Good Code Design From Linux/Kernel

Learn how Linux/FFmpeg C partial codebase is organized to be extensible and act as if it were meant to have “polymorphism”. Specifically, we’re going to briefly explore how Linux concept of everything is a file works at the source code level as well as how FFmpeg can add support fast and easy for new formats and codecs.

diagram_components

 

Good software design – Introduction

To write useful and long term maintainable software we tend to look out for patterns and group them into abstractions and it seems that’s the case for devs behind Linux and FFmpeg too.

Software design

When we’re creating software, we’re building data structures and defining their behaviors and dependencies. The way we create and link them can be seen as the design/architecture of the software.

Let’s say we’re building a media framework that encodes/decodes video and audio. The codecs AV1, H264, HEVC, and AAC all do some common operations and if we can provide a generic abstraction that holds these common operations and data we can use this concept instead of relying on the concrete idea of what a specific codec does.

Through the years many developers noticed that software with a good design is a good idea that pays off as software grows in complexity.

This is one of the ideas behind the good design for software, to rely on components that are weakly linked and with boundaries around what it should do.

Ruby

Maybe it’s easier to see all these concepts in practice.

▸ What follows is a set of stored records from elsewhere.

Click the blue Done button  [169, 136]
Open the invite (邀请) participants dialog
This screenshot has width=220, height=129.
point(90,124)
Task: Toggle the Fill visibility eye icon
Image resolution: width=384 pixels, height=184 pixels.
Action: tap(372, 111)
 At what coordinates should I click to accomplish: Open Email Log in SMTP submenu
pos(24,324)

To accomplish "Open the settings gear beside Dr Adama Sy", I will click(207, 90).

Let’s code a quick pseudo media stream framework that provides encoding and decoding for several codecs.


class AV1
def encode(bytes)
end
def decode(bytes)
end
end
class H264
def encode(bytes)
end
def decode(bytes)
end
end
# …
supported_codecs = [AV1.new, H264.new, HEVC.new]
class MediaFramework
def encode(type, bytes)
codec = supported_codecs.find {|c| c.class.name.downcase == type}
codec.encode(bytes)
end
end

view raw

ruby.rb

hosted with ❤ by GitHub

This pseudo-code in ruby tries to recreate what we’re discussing above, there is an implicit concept here of what operations a codec must have, in this case, the operations are encode and decode. Since ruby is a dynamically typed language any class can present these two operations and act as a codec for us.

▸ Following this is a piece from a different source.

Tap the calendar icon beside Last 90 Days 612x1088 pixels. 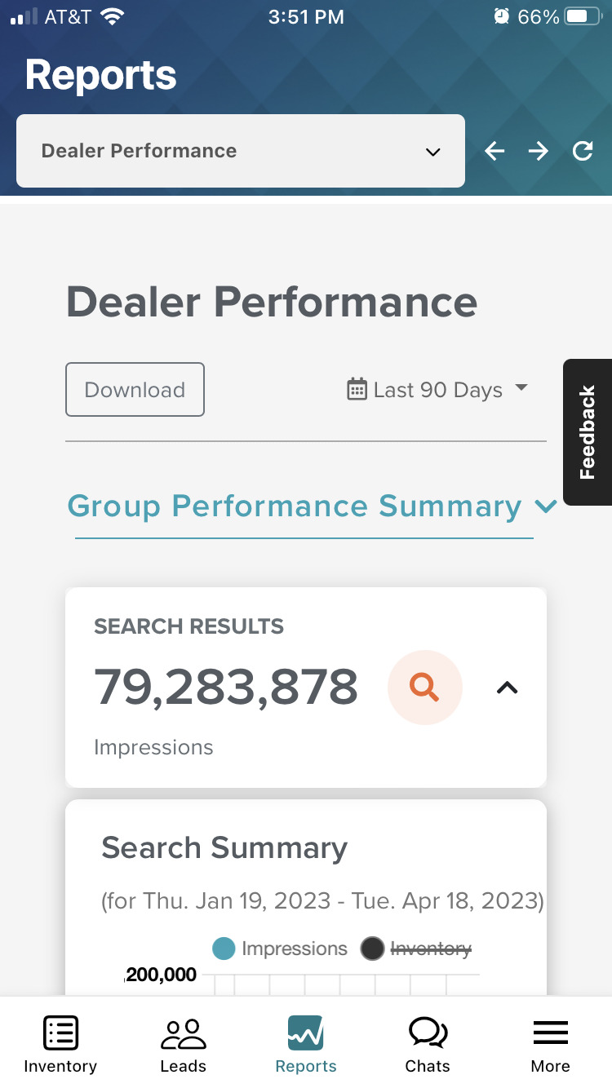click(x=357, y=389)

Developers sometimes may use the words: contract, API, interface, behavior and operations as synonyms.

This design might be considered good because if we want to add a new codec we just need to provide an implementation and add it to the list, even the list could be built in a dynamic way but the idea is that this code seems easy to extend and maintain because it tries to keep link between the components weak (low coupling) and each component does only what it should do (cohese).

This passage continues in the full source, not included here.